The truly frightening thing is that the Supreme Court has the last word on virtually everything. They decide if laws are constitutional. They decide what the Constitution and its amendments apply to. The Supreme Court has basically granted itself the ability to interpret the Constitution as it sees fit. While the balance of cases have been properly decided, this is the august body that granted us Plessy v. Ferguson, making ‘separate but equal’ law until it was overturned in 1954 and Dred Scott v. Sandford, which decided that slaves couldn’t possibly be American citizens.

Plessy and Dred Scott were abominations. The Obamacare decision shows that the Supreme Court will distort the meaning of words and use tortured logic to decide what they want. They make laws and react to politics and public pressure, something which is amazing, given Supreme Court’s impolitic status.
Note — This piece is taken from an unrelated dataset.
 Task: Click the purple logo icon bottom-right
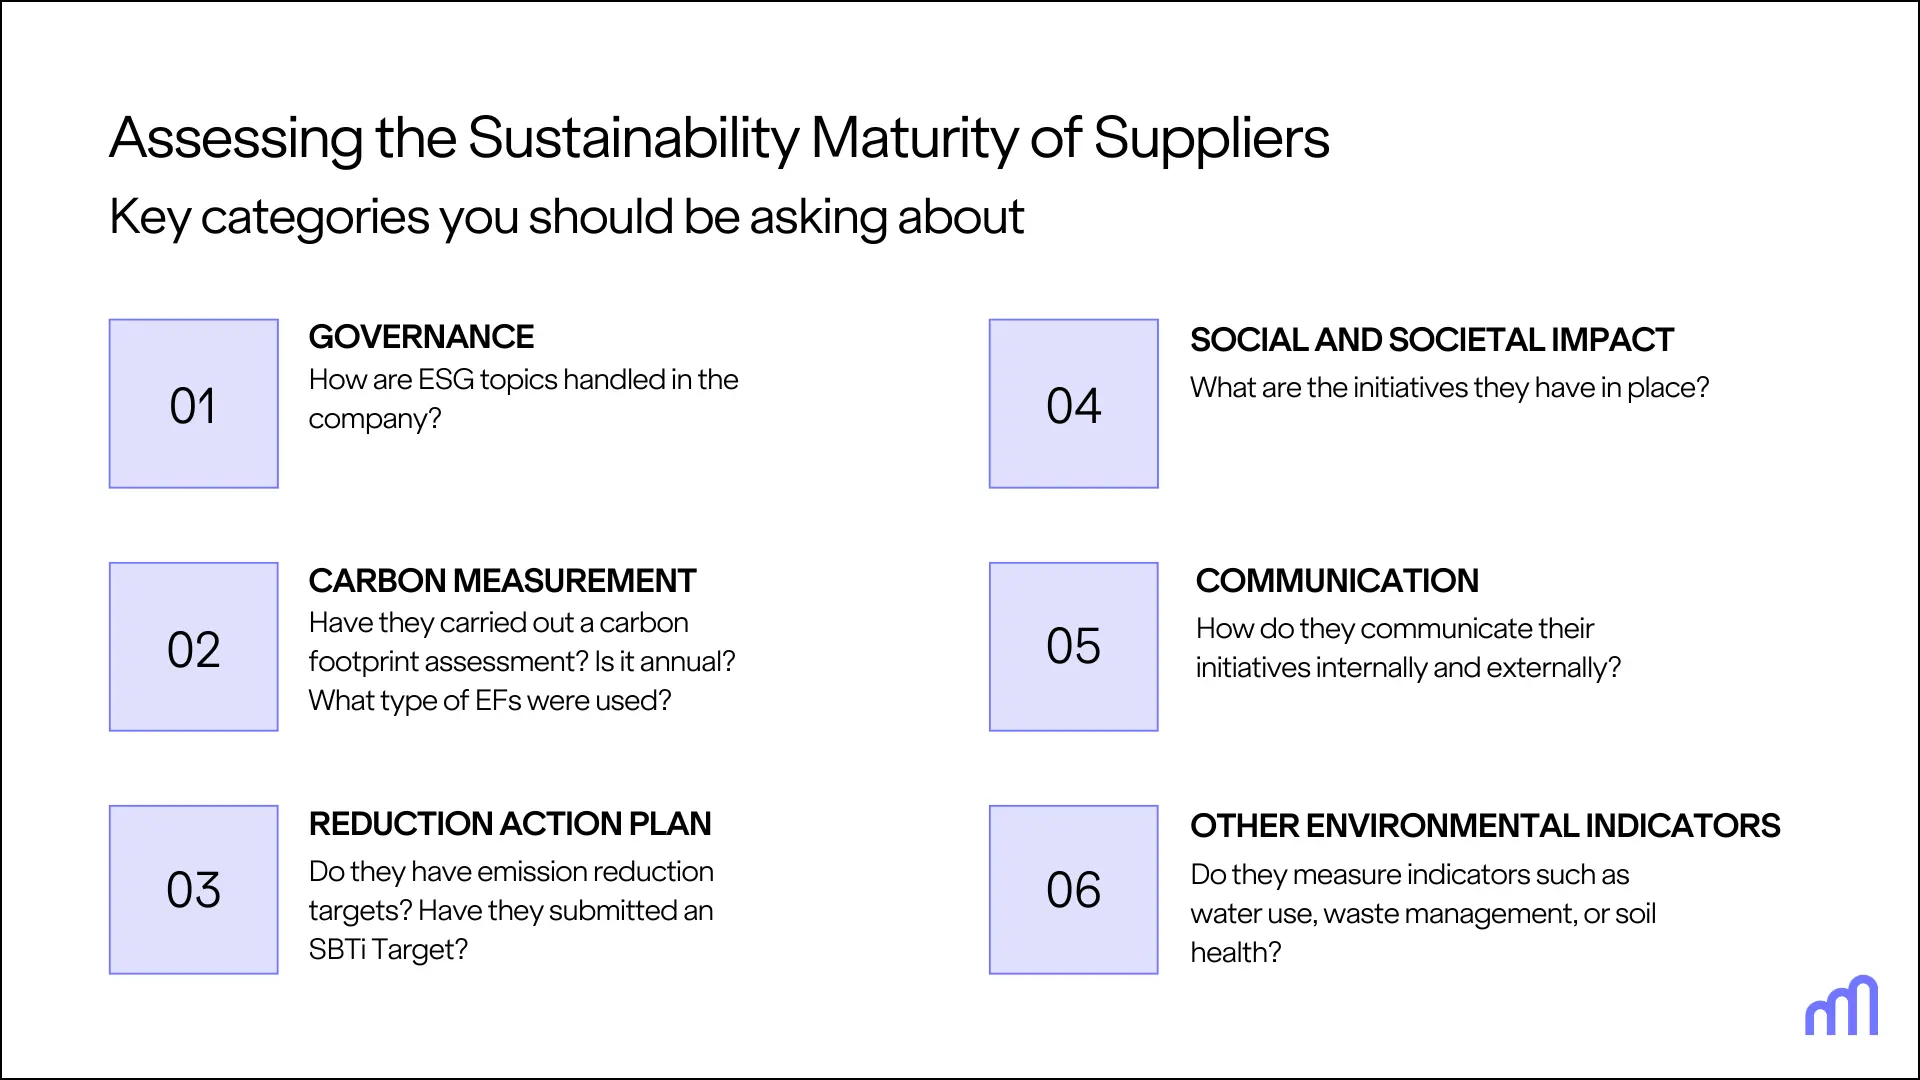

Returning to the question of healthcare and gay marriage being ‘fundamental human rights’, what about the fundamental right to self-defense? If the Supreme Court has authority to recognize fundamental human rights, it surely has the authority to enforce them (as it has in other cases). Then why does the Supreme Court allow the 2nd Amendment to be trampled so? 
“Yet unlike marriage, unlike subsidized health Insurance, SCOTUS has allowed states to, in fact… INFRINGE! Hell, some states have made it pragmatically impossible to carry a weapon on your person. So clearly, when it comes to even using the Constitution as a guideline, the SCOTUS has jumped the shark. Regardless of where you line up on same-sex marriage, or even if you personally want free healthcare, there is no arguing that the SCOTUS has displayed an unprecedented use of power when compared to the entirety of American history.” (source
Justice Scalia points out the problem exactly: “A system of government that makes the People subordinate to a committee of nine unelected lawyers does not deserve to be called a democracy.”


Even before the gay marriage decision, the blogosphere was alight with criticism for the tactics of Roberts’ court based on the Obamacare decision. 
“The Roberts Court has become an activist court willing to compromise their ethics to legislate from the bench. The statue’s wording, “established by state,” was clear and precise. Roberts twisted legal theory to achieve his politically desired goal. What a shame!
 Americans are staggered in disbelief at Roberts’ atrocious decision. The duplicity of Chief Justice Roberts in his twisting mental gymnastics to rescue Obamacare, once again stokes the public outrage and growing distrust in what was the last bastion of institutional respectability. The hopes and expectations of justice by millions of American citizens have vanished.
 With Roberts’ Supreme Court decision, Americans feel suppressed and assaulted by an ever increasing governmental apparatus.” (source
The Supreme Court rejected an appeal which challenged a ban in San Francisco of requiring guns to be stored useless (unloaded and locked) despite ruling that such a ban was illegal in DC v. Heller. The Supreme Court failed to uphold its own case law. Nick Leghorn of The Truth About Guns was dumbfounded, stating: 
“The court’s inaction means that the decision goes unenforced and local jurisdictions are able to make up their own rules as they go along. Given the court’s reluctance to actually step up and enforce their own decision, disappointments such as this one will continue to be the norm, as lower courts re-define what the Supreme Court stated very clearly in their decision.” 
Everyone hopes that Peruta v. Gore will be the case that the court takes up to finally say there is a right to bear arms in public and that concealed carry permits must be ‘shall issue.’ Even if they do take the case and find favorably, who is to say that they will enforce it or it will even mean anything? Might a later court come along and throw it out the window?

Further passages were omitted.